El presidente de Estados Unidos, Donald Trump, ha confirmado la muerte de Abu Bilal al-Minuki, considerado el segundo al mando del grupo Estado Islámico (EI) a nivel mundial, en una operación conjunta con fuerzas nigerianas llevada a cabo el viernes en Nigeria. El anuncio, realizado a través de una breve publicación en redes sociales durante la noche, ofreció pocos detalles pero subrayó que el líder yihadista fue rastreado gracias a fuentes de inteligencia.

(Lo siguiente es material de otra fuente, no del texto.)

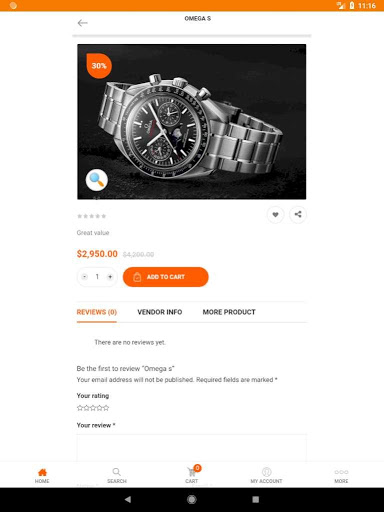Image resolution: width=384 pixels, height=512 pixels.
Task: Tap the watch product image
Action: [192, 122]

Impacto en la seguridad del Sahel

La operación se enmarca en la lucha contra el terrorismo en la región del Sahel, una zona que, según fuentes del Ministerio de Defensa español, constituye una fuente de amenazas yihadistas que afectan directamente a la seguridad de España y Europa. Abu Bilal al-Minuki, que creyó poder ocultarse en África, había ascendido en la cúpula del EI tras la muerte de anteriores líderes en operaciones antiterroristas.

Relevancia para España

El Sahel es un área de interés estratégico para España por su proximidad geográfica y por la presencia de redes yihadistas que operan en el norte de África y el Sahel. La muerte de al-Minuki supone un duro golpe para la capacidad operativa del grupo en la región, aunque las autoridades advierten de que la amenaza persiste. El Gobierno español ha mostrado su apoyo a la operación y ha reiterado su compromiso con la lucha antiterrorista en el Sahel, donde despliega tropas en misiones de entrenamiento y asesoramiento para contrarrestar el terrorismo yihadista.